1. Juni 2010. Rein Körper-Uhrzeittechnisch müsste heute der Sommer mit Pauken und Trompeten in Deutschland einfallen.
Ist aber nicht so.
12,7 °C. Nicht wirklich warm.
Das erinnert mich an meinen zeitweisen Tourpartner beim Zivildienst. “Zwei Gradus!” sagte Arthur morgens um sechs immer, wenn es im Winter Richtung Fahrzeughalle ging und wir uns gegenseitig die Eier abfroren. Nur meinte Arthur, der deutscheste Russe, den ich je gesehen habe, mit “Zwei Gradus!” die Zahl der Wodkagläser, die er bereits vor der Arbeit geleert hatte…
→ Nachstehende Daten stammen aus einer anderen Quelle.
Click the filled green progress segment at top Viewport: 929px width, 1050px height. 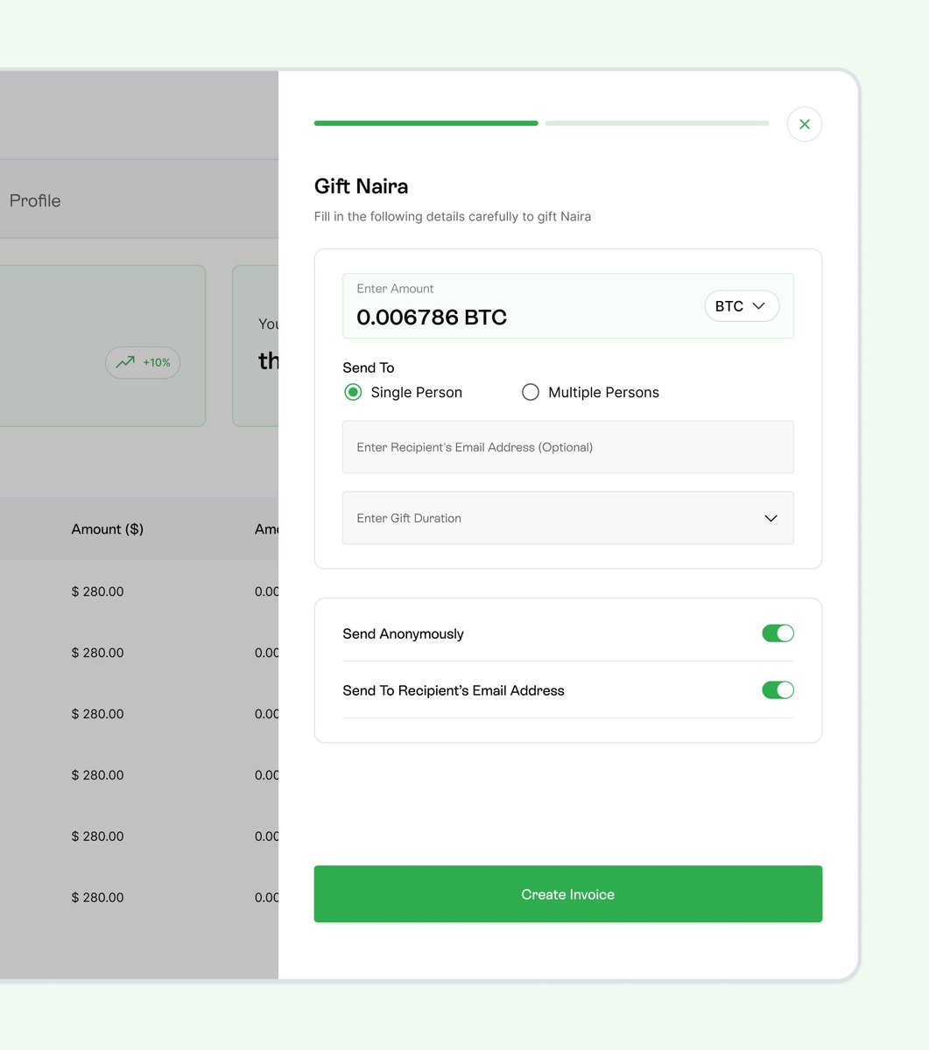point(426,123)
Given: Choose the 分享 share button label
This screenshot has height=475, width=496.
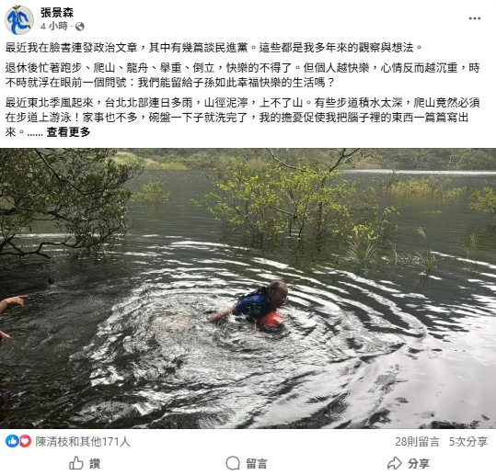Looking at the screenshot, I should pyautogui.click(x=418, y=464).
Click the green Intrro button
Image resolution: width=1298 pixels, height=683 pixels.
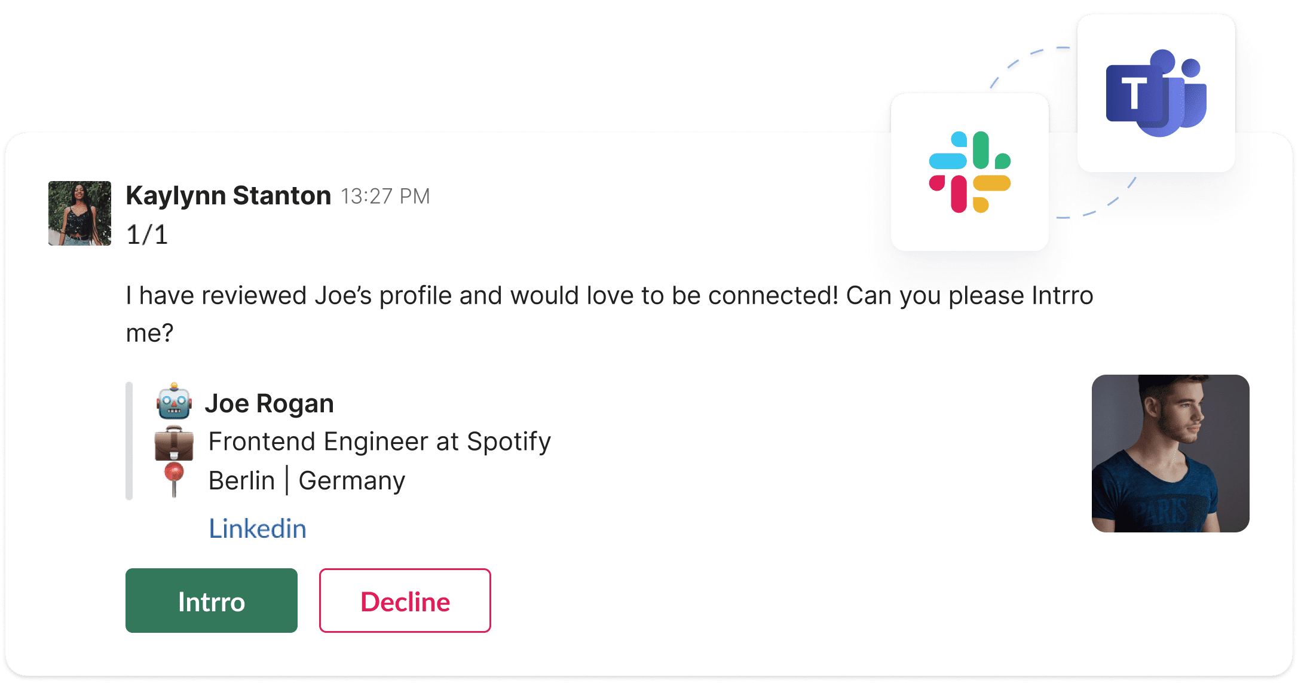click(211, 601)
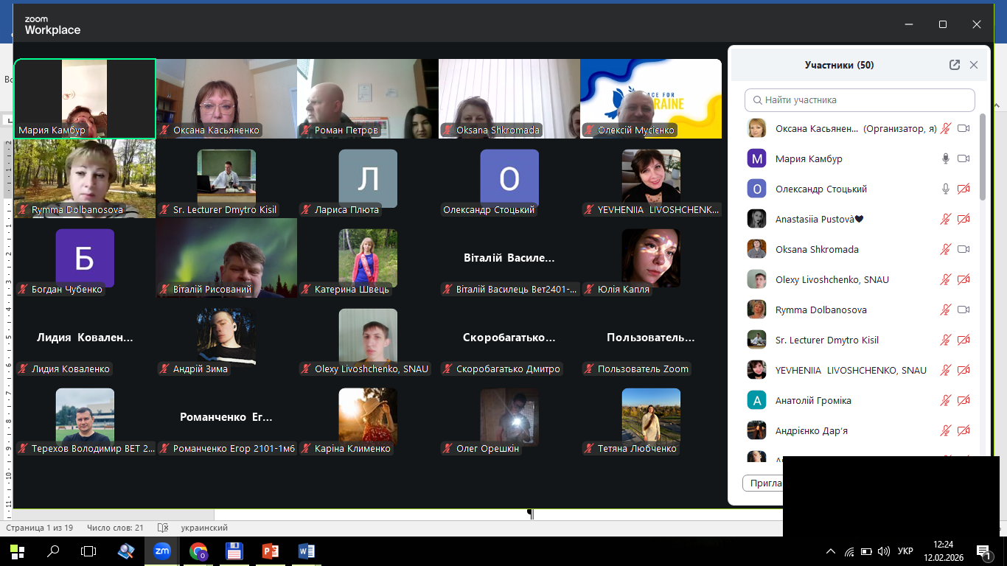Close the participants panel
Image resolution: width=1007 pixels, height=566 pixels.
(974, 65)
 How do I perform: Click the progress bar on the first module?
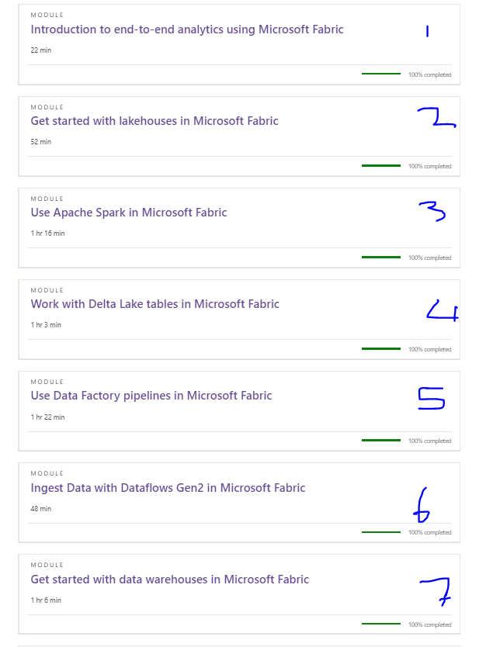point(381,73)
Wenn das mit dem Wetter so weitergeht und ich nicht bald wie gewohnt Mitte Juni nackt und mit Schlagsahne im Gesicht durch die Innenstadt joggen kann, dann steige ich auch auf Hilfsmittel um. Lichttherapie. Und Cuba-Libre-Therapie. Arbeitslose beschweren sich ja schließlich auch nicht übers Wetter – Schnaps scheint also zu helfen und eine latente Wettergleichgültigkeit zu fördern.